## Task objective
Leave the pictures out and reproduce all the entries word for word.

## Information provided
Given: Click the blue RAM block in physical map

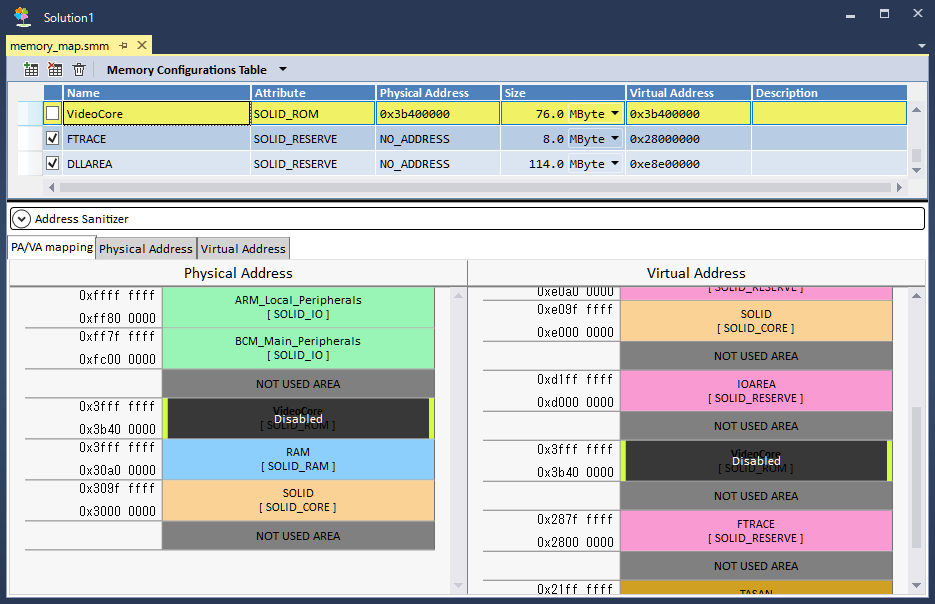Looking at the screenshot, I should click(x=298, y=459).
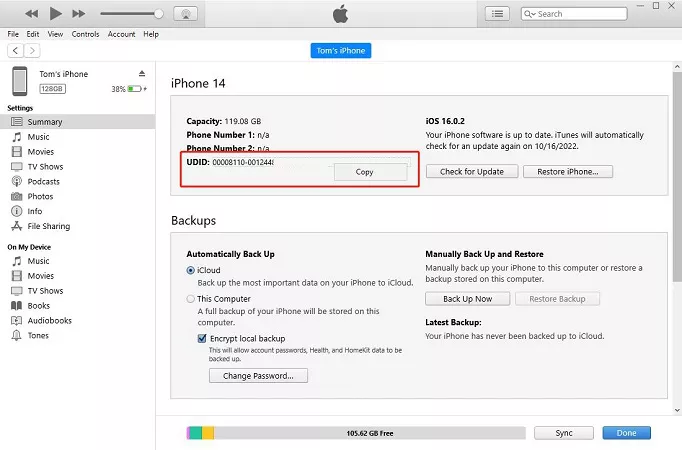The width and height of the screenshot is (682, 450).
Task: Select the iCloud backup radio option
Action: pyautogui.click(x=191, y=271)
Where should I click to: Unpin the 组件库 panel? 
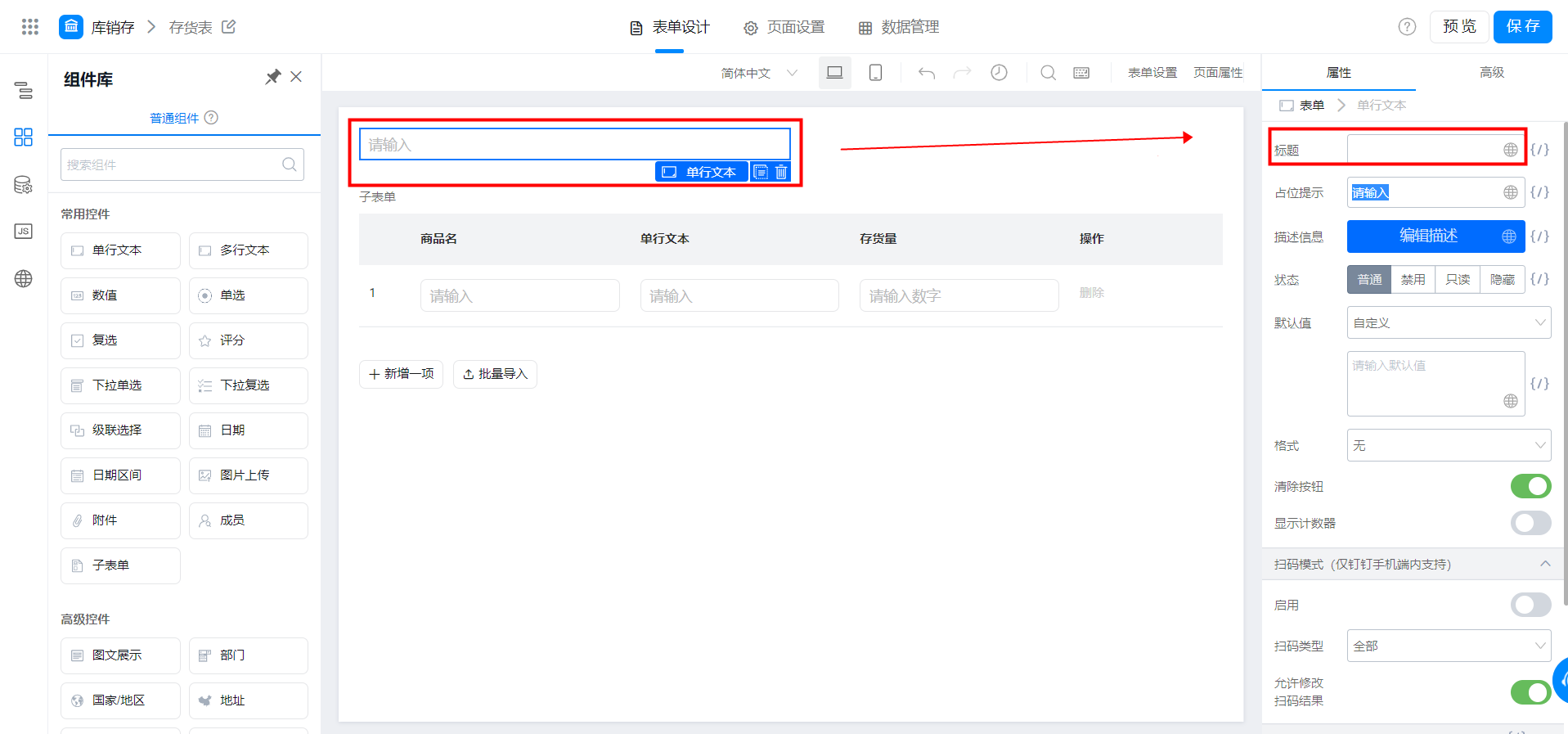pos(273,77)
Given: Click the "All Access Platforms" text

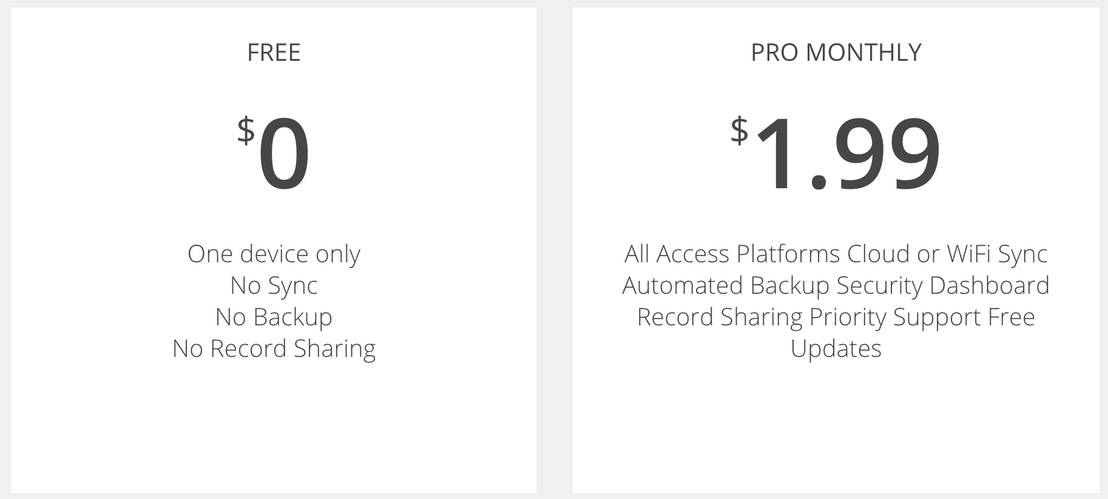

## Output of the task
Given: Click the blue RAM block in physical map

Looking at the screenshot, I should click(x=298, y=459).
The width and height of the screenshot is (682, 450).
Task: Select the iCloud backup radio option
Action: pyautogui.click(x=191, y=271)
Where should I click to: Unpin the 组件库 panel? 
pos(273,77)
Given: Click the "All Access Platforms" text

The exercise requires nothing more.